▶ ACTIVITY
Taking the records below, count the lines in which "computer" appears and supply only the count.

(Data entries)
>>

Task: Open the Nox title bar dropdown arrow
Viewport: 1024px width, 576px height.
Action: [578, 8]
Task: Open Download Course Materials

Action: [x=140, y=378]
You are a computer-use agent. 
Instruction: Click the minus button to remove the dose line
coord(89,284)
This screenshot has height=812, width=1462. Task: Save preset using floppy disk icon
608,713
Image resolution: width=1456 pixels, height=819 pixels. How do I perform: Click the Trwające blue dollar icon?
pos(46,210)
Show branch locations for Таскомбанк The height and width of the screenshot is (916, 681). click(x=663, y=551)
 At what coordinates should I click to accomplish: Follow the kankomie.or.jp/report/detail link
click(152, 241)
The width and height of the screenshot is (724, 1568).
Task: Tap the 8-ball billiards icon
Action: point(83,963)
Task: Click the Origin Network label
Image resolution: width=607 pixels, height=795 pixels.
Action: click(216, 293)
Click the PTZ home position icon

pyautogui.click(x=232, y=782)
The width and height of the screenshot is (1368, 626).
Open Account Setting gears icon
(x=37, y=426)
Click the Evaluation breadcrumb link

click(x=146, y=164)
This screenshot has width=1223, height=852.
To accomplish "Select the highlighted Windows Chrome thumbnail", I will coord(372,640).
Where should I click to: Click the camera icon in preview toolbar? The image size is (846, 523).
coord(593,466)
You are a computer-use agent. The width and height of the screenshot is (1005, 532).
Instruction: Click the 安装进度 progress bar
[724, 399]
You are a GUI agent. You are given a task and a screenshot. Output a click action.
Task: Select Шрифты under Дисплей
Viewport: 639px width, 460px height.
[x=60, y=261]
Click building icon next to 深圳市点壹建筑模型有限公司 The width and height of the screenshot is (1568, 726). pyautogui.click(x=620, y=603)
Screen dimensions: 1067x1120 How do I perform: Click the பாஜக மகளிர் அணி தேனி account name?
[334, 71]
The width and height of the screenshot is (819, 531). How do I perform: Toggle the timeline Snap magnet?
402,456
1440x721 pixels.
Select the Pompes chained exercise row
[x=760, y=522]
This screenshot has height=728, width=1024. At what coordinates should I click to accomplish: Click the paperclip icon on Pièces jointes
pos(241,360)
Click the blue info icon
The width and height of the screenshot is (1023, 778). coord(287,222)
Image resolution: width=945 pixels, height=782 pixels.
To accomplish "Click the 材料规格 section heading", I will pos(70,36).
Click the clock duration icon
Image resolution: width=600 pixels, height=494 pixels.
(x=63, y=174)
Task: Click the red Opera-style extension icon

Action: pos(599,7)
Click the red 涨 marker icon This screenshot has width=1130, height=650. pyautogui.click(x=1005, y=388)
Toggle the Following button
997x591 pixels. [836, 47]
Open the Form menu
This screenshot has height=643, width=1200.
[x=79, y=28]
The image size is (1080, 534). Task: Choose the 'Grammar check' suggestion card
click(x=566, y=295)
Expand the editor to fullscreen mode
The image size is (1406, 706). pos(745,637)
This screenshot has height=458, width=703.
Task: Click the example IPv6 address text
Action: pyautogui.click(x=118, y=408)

<<

▶ TASK OUTPUT
2